Aliás, difícil entender o livre-associacionismo, da escrita automática, sem
levar em conta as várias instâncias em que Freud dividiu nossa mente: consciente,
sub-consciente (era esse o nome dado na época) e inconsciente.
Mas o Surrealismo não tinha, como
arte, apenas um fundamento psicológico revolucionário
para que fosse, ele
também, o Surrealismo, uma arte revolucionária. Politicamente, assim como sua
matriz, o Dadaísmo, afinava com o pensamento anti-burguês, chegando a
simpatizar com o movimento socialista. Cláudio Willer, em seu magistral
prefácio para Manifestos do Surrealismo,
valendo-se do pensamento de Breton, afirma: “ Com efeito, ‘todos esses métodos
− e muitos outros − não eram e nem são exercícios gratuitos de caráter
estético.
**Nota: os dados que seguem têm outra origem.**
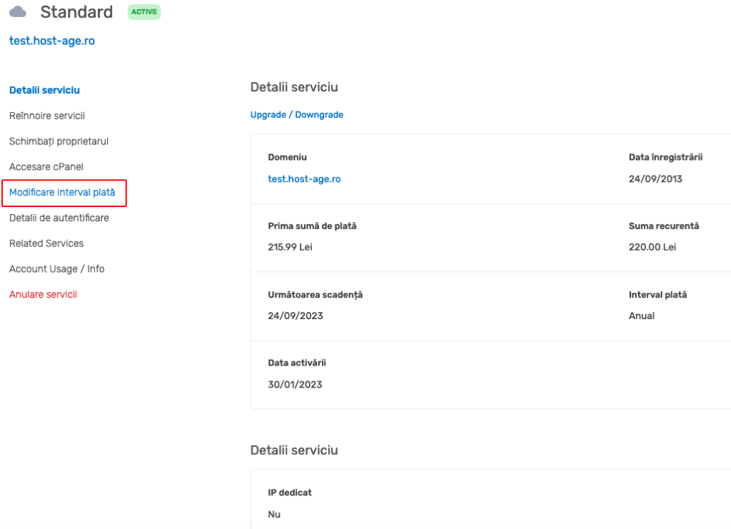Open Reînnoire servicii
This screenshot has width=731, height=529.
click(47, 115)
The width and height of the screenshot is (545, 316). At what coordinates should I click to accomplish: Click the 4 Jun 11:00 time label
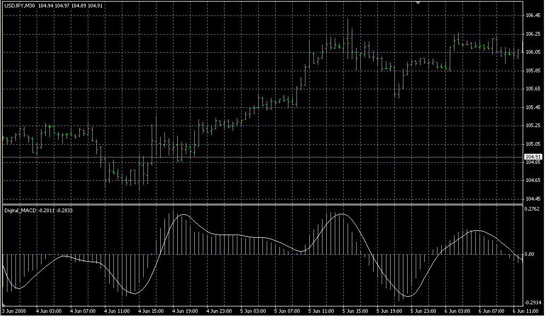(x=117, y=311)
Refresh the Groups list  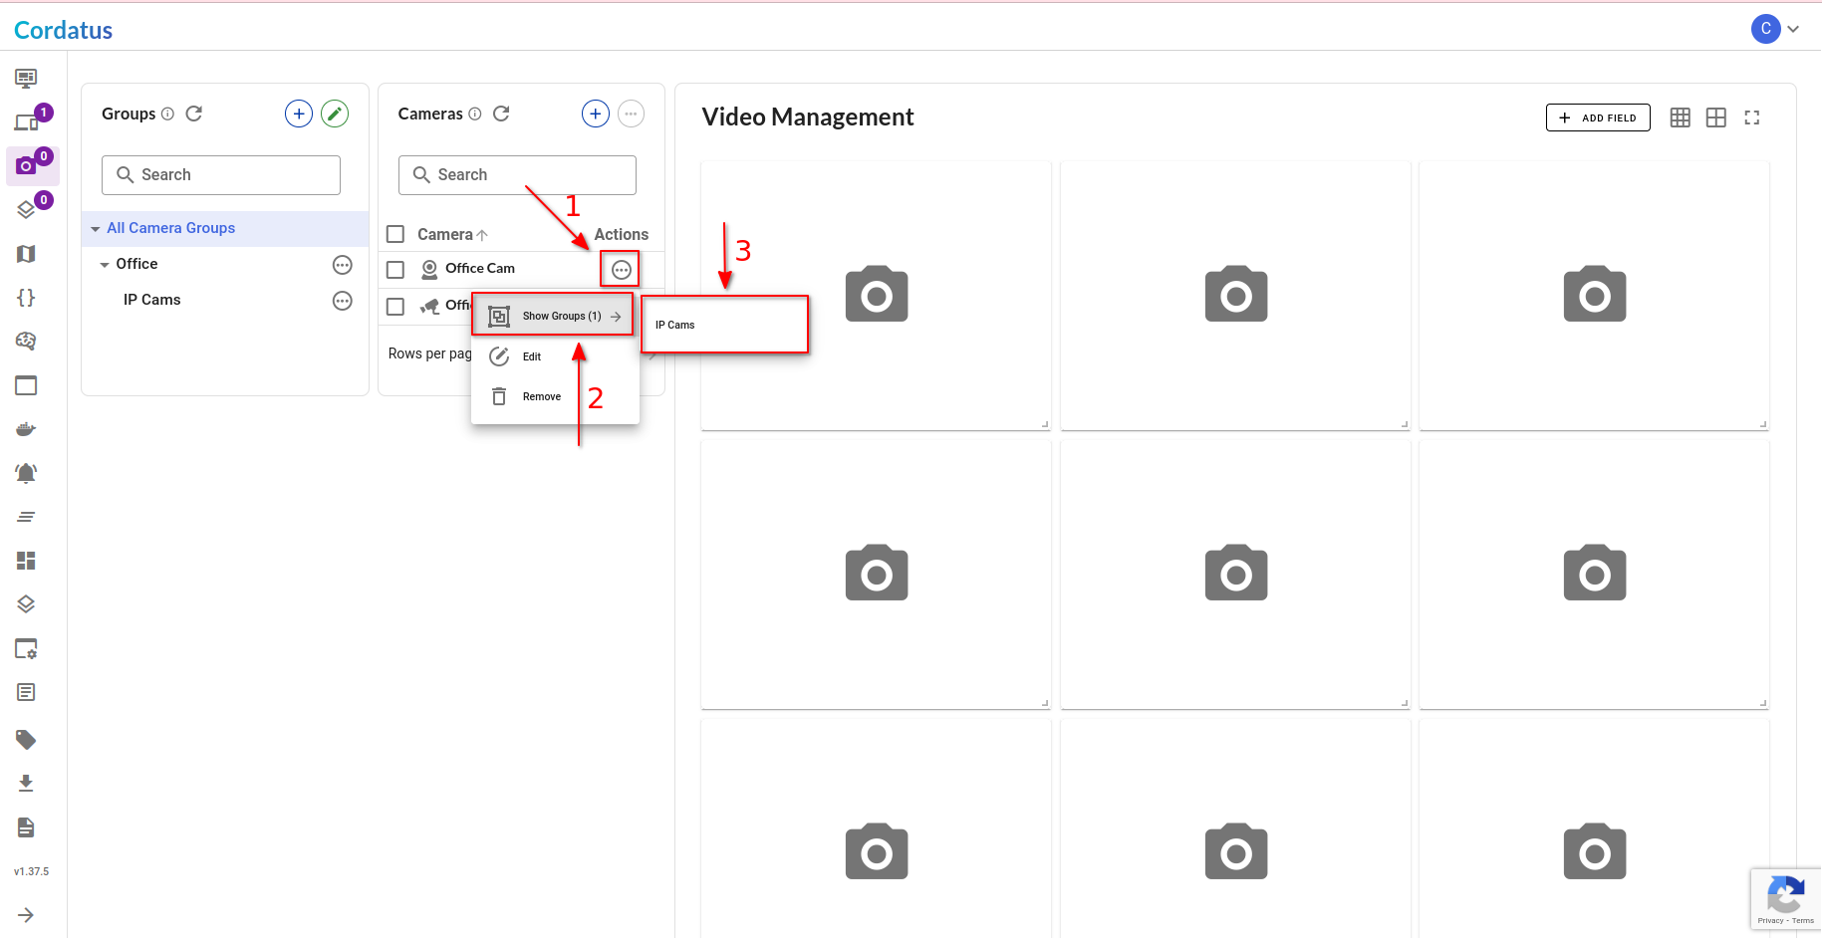coord(194,114)
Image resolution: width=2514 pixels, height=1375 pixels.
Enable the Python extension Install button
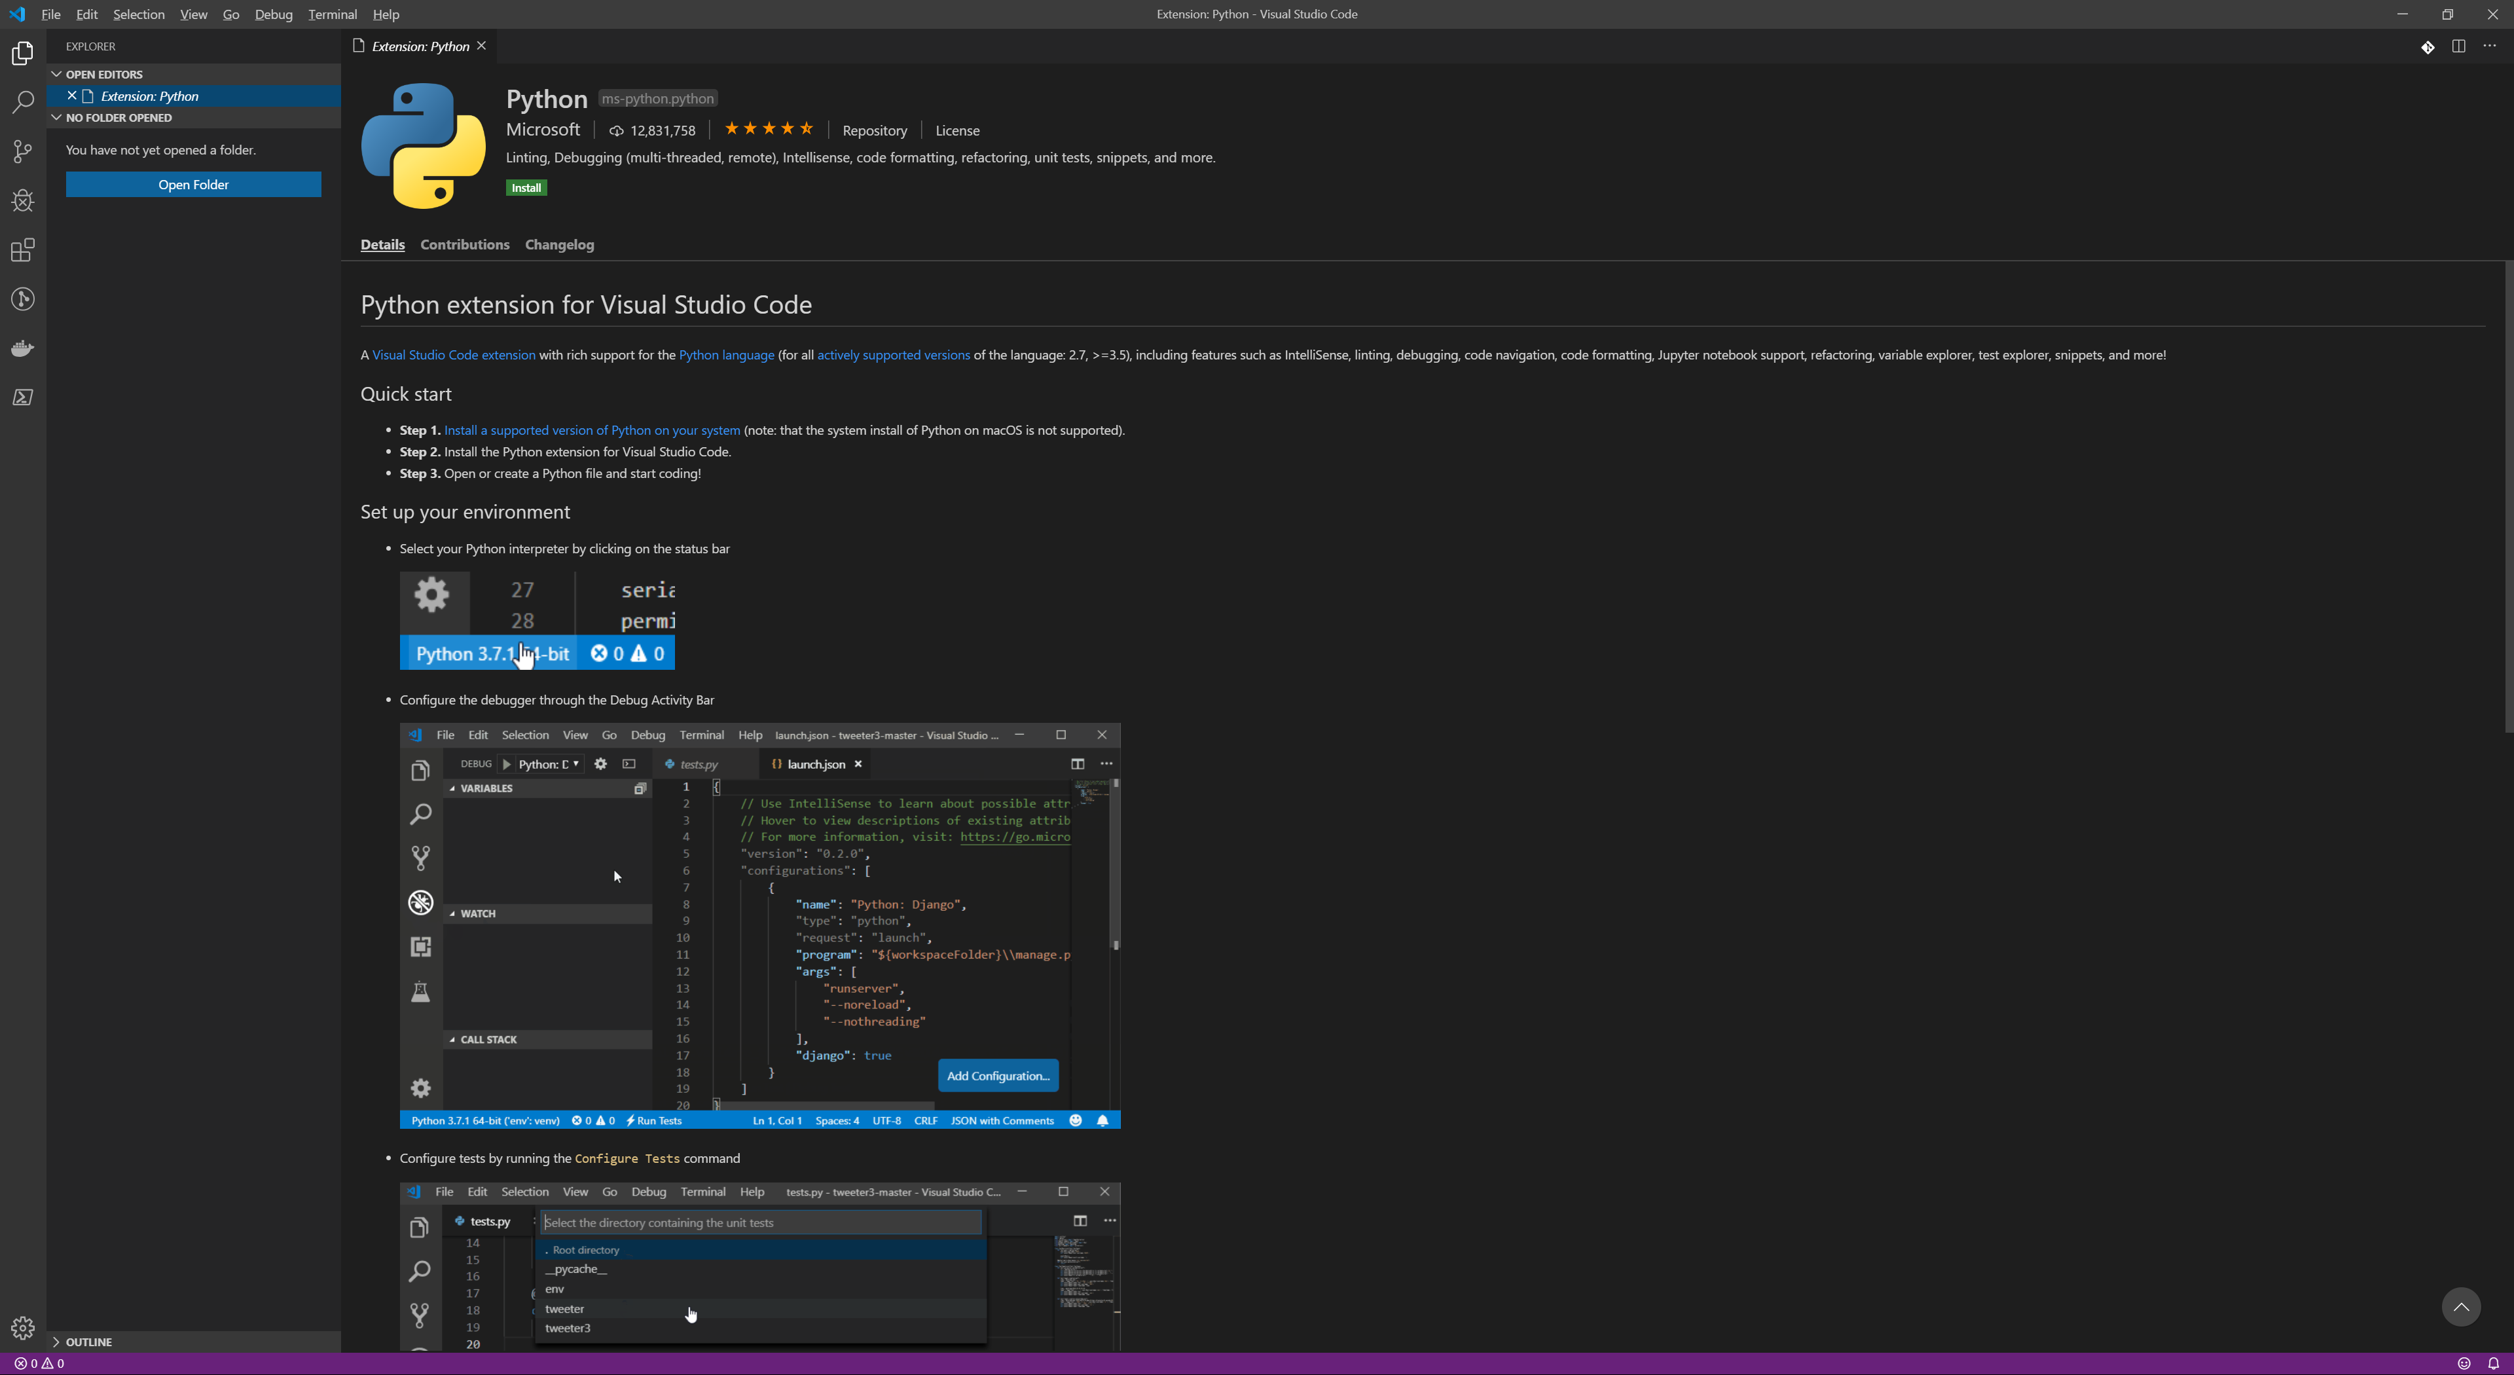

Seu propósito é subversivo: abolir esta realidade que uma civilização
vacilante nos impôs como sendo a unicamente verdadeira.”
Em suma, no Surrealismo vamos
encontrar não só uma técnica de se fazer arte, mas também, e muito mais
amplamente, uma visão nova da sociedade humana.
Merecem nossos parabéns os
professores Ricardo e Heloísa, cujo trabalho com literatura cumpre o digno
papel de levar o texto literário a seus alunos do Colégio Otoniel Mota, o que
já não é pouco, e além disso estimulam a produção literária dos próprios
alunos.
Em minhas mãos o “Projeto Murilo
Mendes”, autor estudado neste ano, com poemas de diversos alunos do 3º. Ano do
Ensino Médio. Nem todos, é claro, conseguem despir-se de seu pensamento lógico
cartesiano em suas criações, mas o fato de que alguns dos alunos tenham
atingido um nível excelente de poeticidade é um fato alvissareiro. Se a
escritura não se valeu inteiramente da livre associação, isso já era acusação
de Breton a muitos de seus seguidores. É muito difícil destacar de uma
coletânea como esta, produzida por algumas dezenas de jovens, um texto
exemplar, mas corro o risco de cometer injustiça, mas não chego ao fim sem
citar este
Nuvens na padaria
Nuvens de algodão caem do céu
Com pássaros andando
Sem rumo...
Olhando o azul flutuante...
Vidas as consomem
Como um buraco negro
E assim elas vão...
Bem próximo ao pipoqueiro
Bolinhos de chuvas
Rolam ao chão
Tortas de uva
Fritam no fogão
(Gabriel
Bardan Terra)
O primeiro verso parece fugir do
espírito já encontrado no título, chegando muito perto de ser apenas uma
metáfora, mas em seguida, o tom de non sense aparente do título é retomado. A
falta de lógica é aparente se levarmos em conta que o entrelaçamento dos
sentidos vem de outras áreas da mente, de um lugar mais profundo e de mais difícil
acesso.
Há outros bons textos, neste livro.
Aliás são quase todos surpreendentemente bons. E os temas mais encontrados não
são muito simples, como seria natural esperar de adolescentes: tempo,
desencontro, morte, política, voo, sonho, condição da mulher, espelho/identidade,
e claro, o lirismo amoroso.
Este é um livro que deverá estar na
biblioteca da instituição, que dele sentirá justificado orgulho.